**TO BE DONE:**
1. Answer these about the Arizona politics passage, labeling each answer (a), (b) or (c) to match:
(a) Who is Greg Patterson's candidate?
(b) How many extra young idealistic voters does Patterson say showed up to vote for Obama?
(c) How many of the state's eight congressional districts are held by Republicans?
2. Who are all the people named in the Arizona politics passage?
3. Can you extract the Arizona politics passage from "(Emphases added. I" to "against the GOP.", word for word?

Greg Patterson thinks so. His candidate is Rusty Bowers; his argument is that Kirkpatrick’s victory last year rested on new voters:
They’re young, idealistic Obama supporters who aren’t going to vote in 2010. Those voters aren’t coming back to the polls in a non-presidential year and they sure as heck aren’t coming back without Obama on the ticket. […] Forget about the percentage of the electorate who—like Bowers—are 4th or 5th generation LDS Arizonans. Focus on turnout. The extra 75,000 young idealistic voters who showed up to vote for Obama aren’t going to be there in 2010. In 2010, CD 1 is a Republican seat.
(Emphases added. I also deleted some rantings in the middle of that graf that detracted from his argument.)
Patterson may be right. I’d note three things. One is that the national Democratic party is going to remain focused on Arizona; it plainly smells blood here. The other, which explains the first, is that the three of the state’s eight congressional districts held by Republicans are all seeing their center of gravity pulled inward to Maricopa County, where demographic shifts, culturally and racially, long term are working against the GOP.

**RECORDED INFORMATION:**
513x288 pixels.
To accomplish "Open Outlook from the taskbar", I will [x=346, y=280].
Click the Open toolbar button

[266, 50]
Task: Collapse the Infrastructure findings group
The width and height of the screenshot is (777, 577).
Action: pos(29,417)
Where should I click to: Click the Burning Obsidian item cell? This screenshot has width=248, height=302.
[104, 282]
--
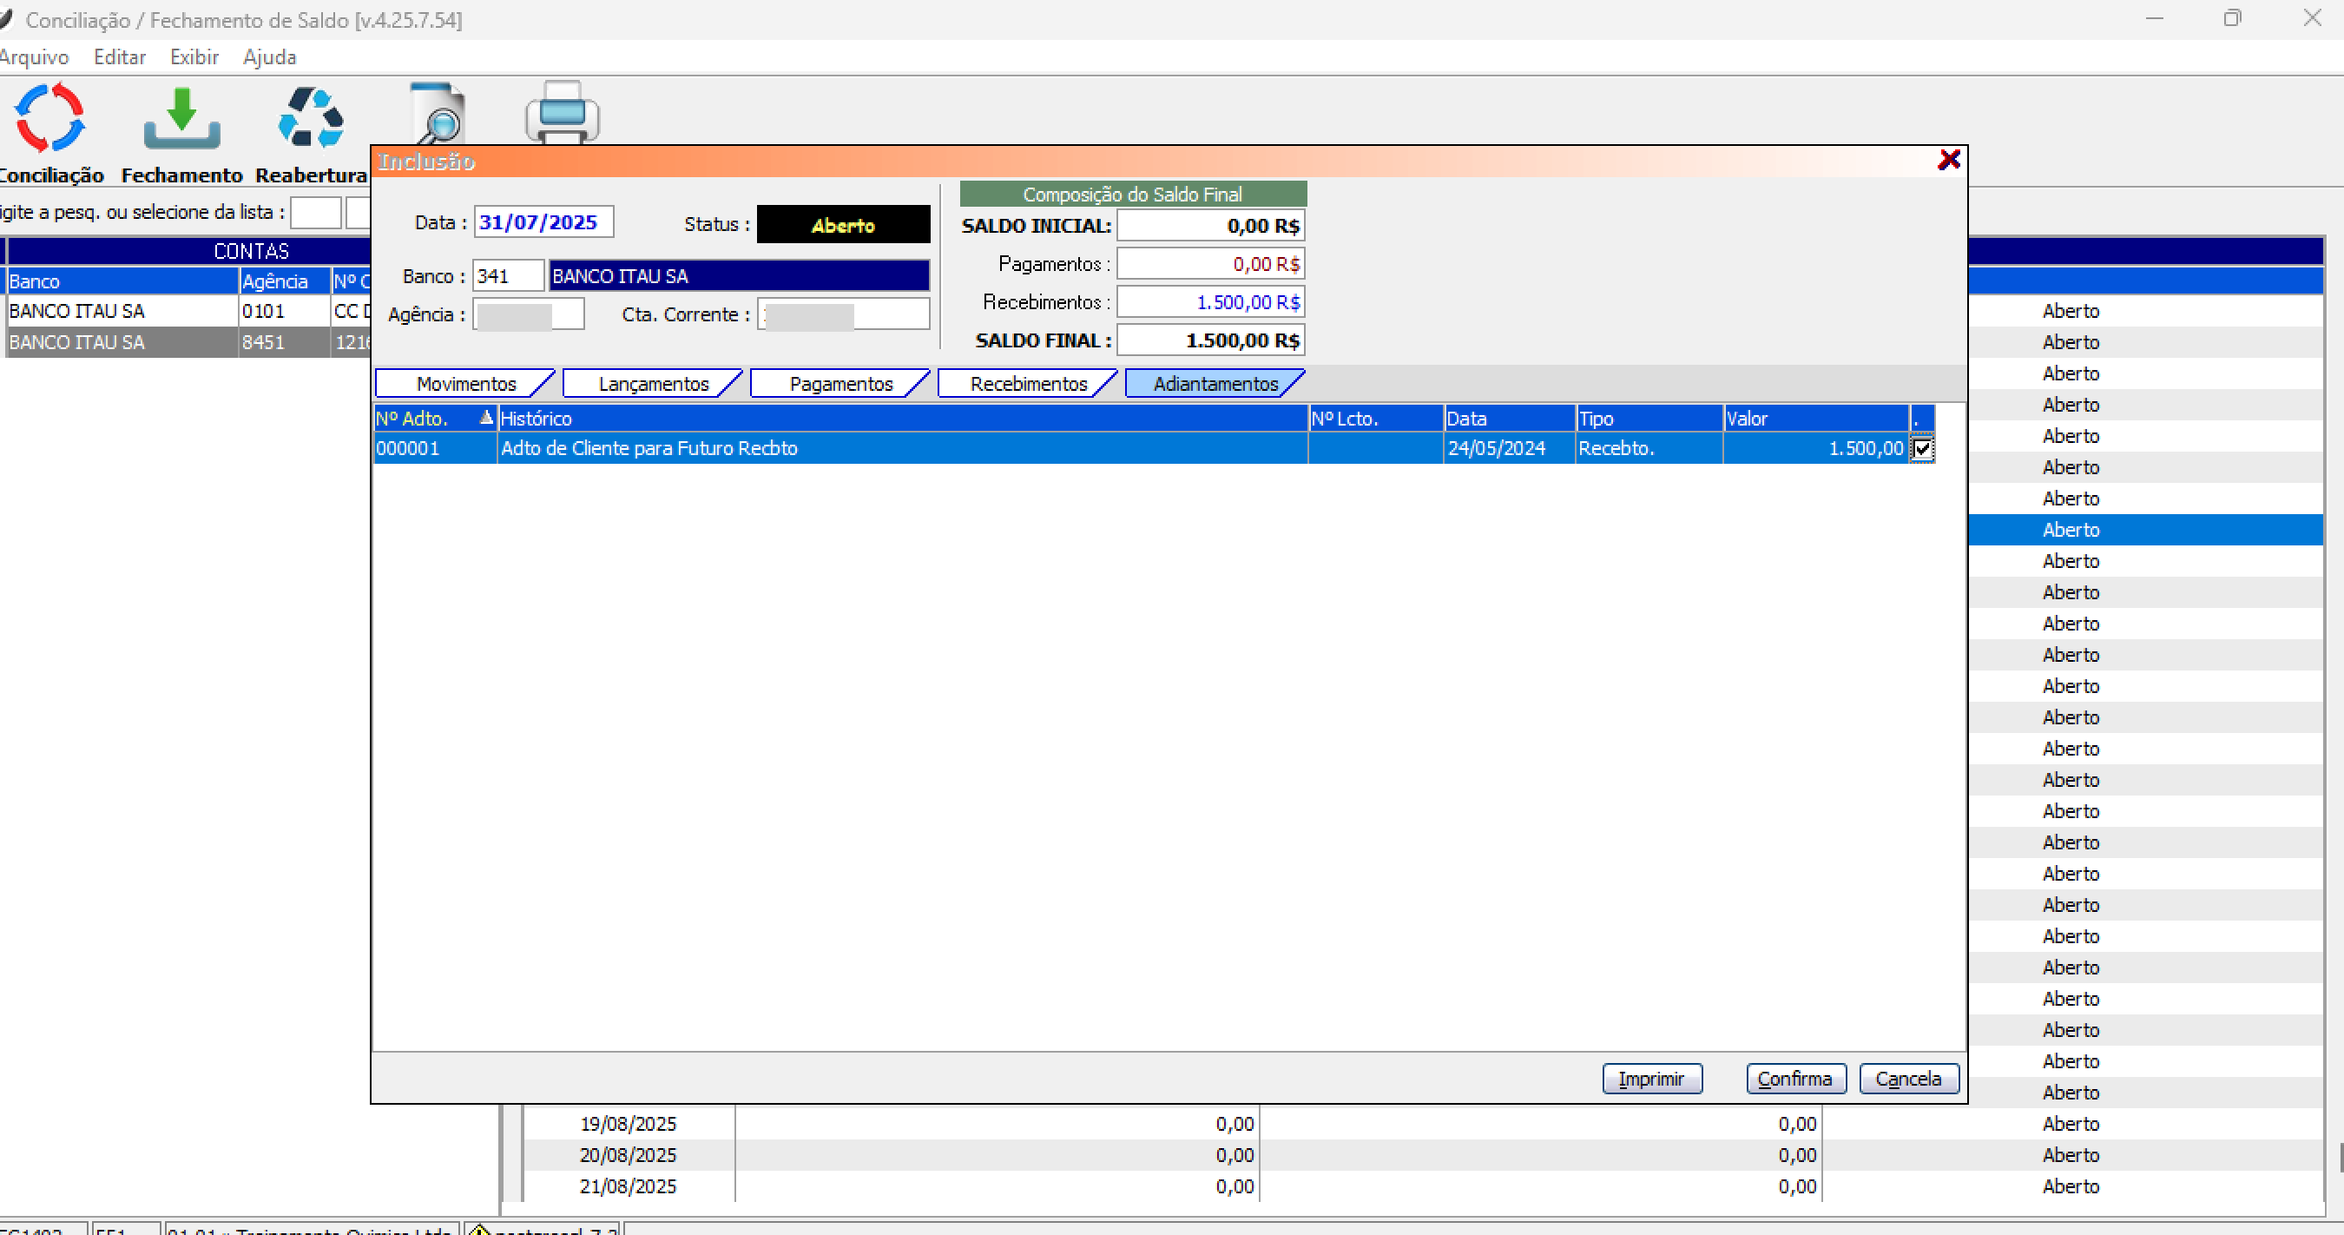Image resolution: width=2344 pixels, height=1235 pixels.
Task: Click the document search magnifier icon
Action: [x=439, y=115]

**ANSWERS PROVIDED:**
1.
(a) Rusty Bowers
(b) 75,000
(c) Three

2. Greg Patterson, Rusty Bowers, Kirkpatrick, Obama

3.
(Emphases added. I also deleted some rantings in the middle of that graf that detracted from his argument.)
Patterson may be right. I’d note three things. One is that the national Democratic party is going to remain focused on Arizona; it plainly smells blood here. The other, which explains the first, is that the three of the state’s eight congressional districts held by Republicans are all seeing their center of gravity pulled inward to Maricopa County, where demographic shifts, culturally and racially, long term are working against the GOP.